- WORK ORDER -
Leave out the pictures and repeat every record exactly.

Stored data entries
• • • • • • •
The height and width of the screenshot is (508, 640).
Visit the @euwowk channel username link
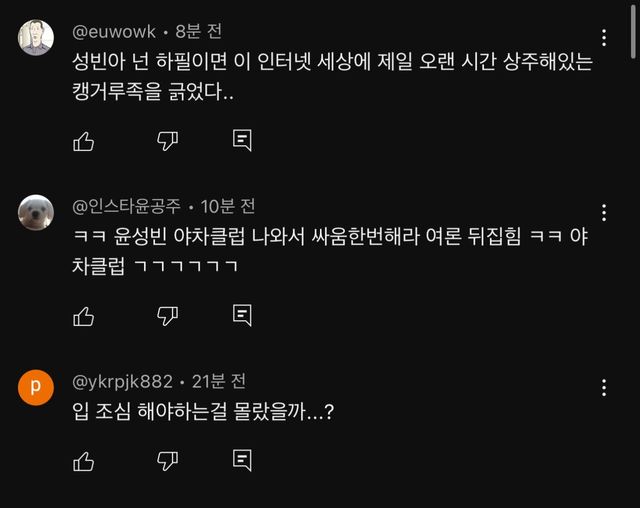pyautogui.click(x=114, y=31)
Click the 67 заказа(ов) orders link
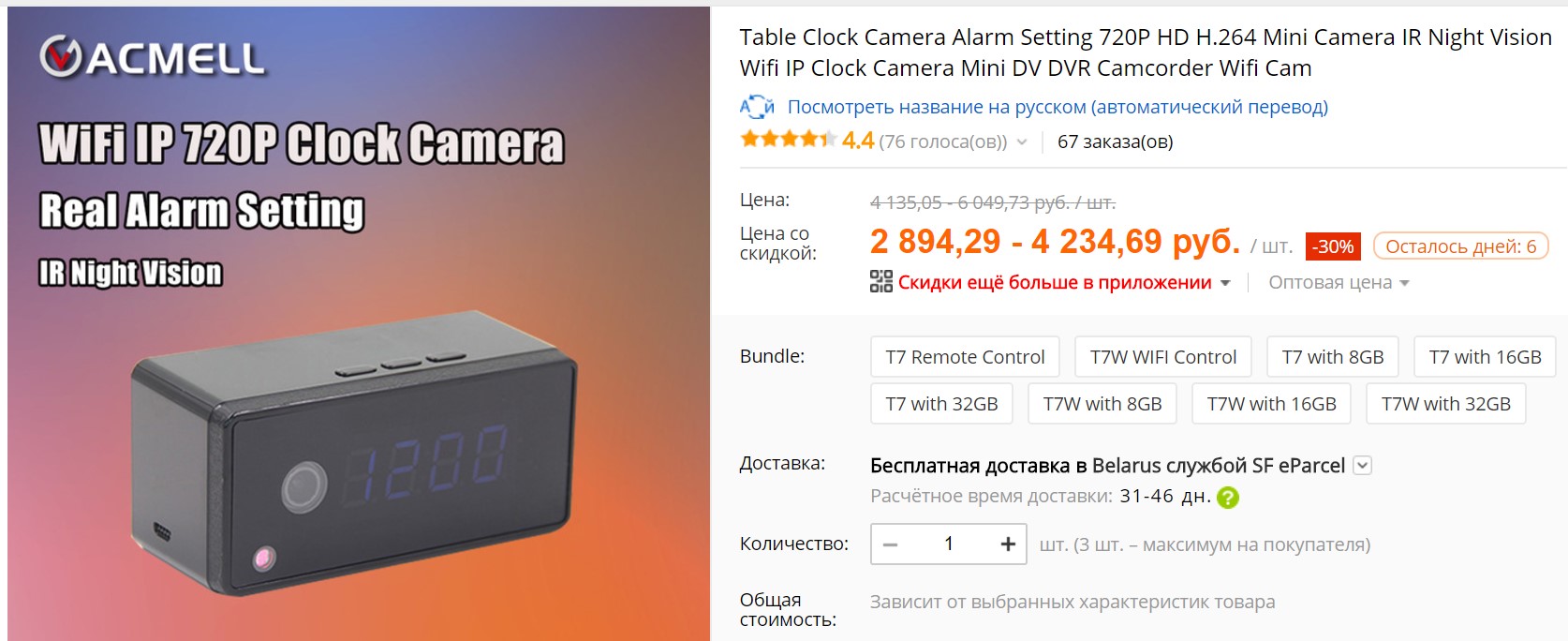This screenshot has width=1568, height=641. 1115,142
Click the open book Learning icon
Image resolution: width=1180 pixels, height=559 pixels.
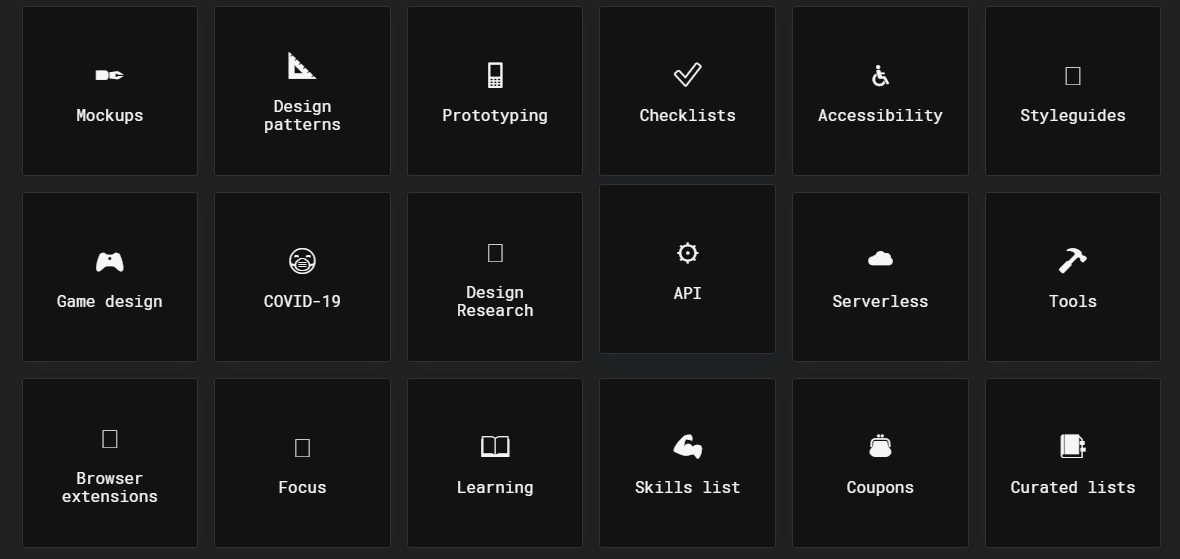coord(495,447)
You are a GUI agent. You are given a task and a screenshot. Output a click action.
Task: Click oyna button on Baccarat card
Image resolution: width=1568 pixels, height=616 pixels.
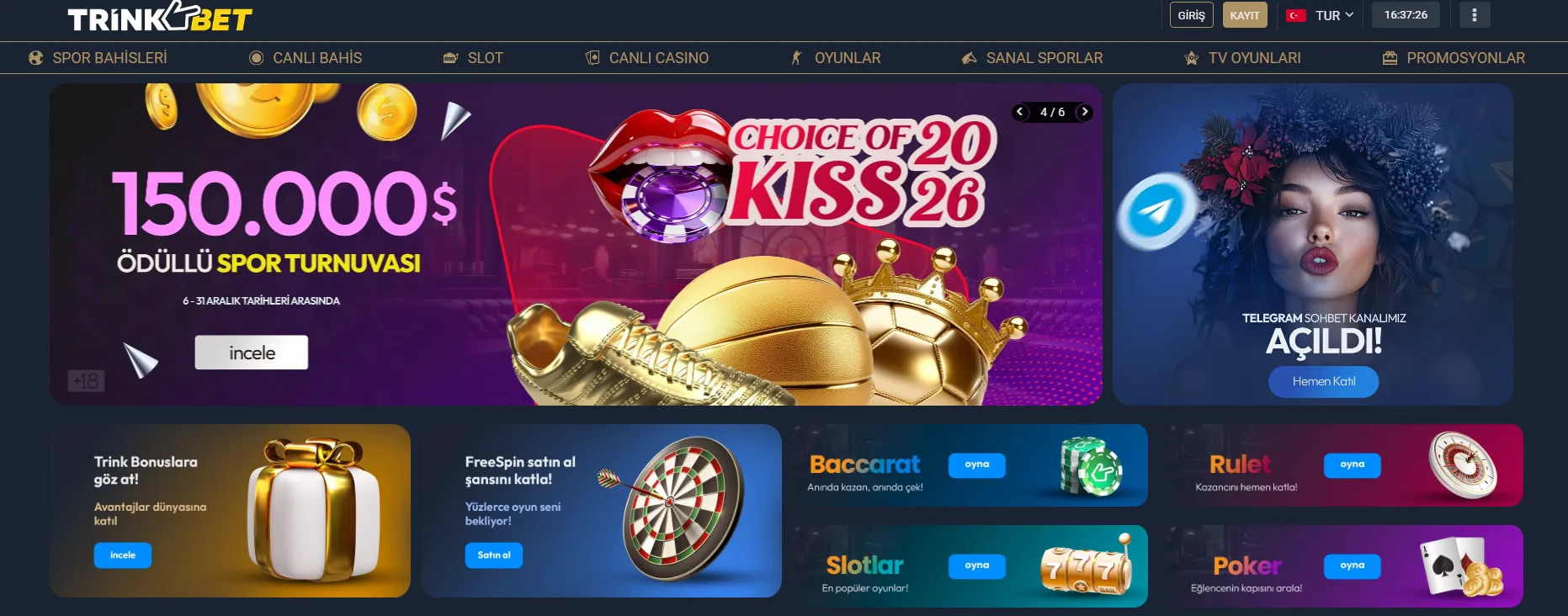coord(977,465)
• • • • • • •
- FINAL ANSWER -
The height and width of the screenshot is (508, 640).
Visit the @euwowk channel username link
pyautogui.click(x=114, y=31)
Click the 67 заказа(ов) orders link
This screenshot has width=1568, height=641. 1115,142
Click the open book Learning icon
Image resolution: width=1180 pixels, height=559 pixels.
coord(495,447)
You are a GUI agent. You are given a task and a screenshot. Output a click action.
Task: Click oyna button on Baccarat card
Image resolution: width=1568 pixels, height=616 pixels.
coord(977,465)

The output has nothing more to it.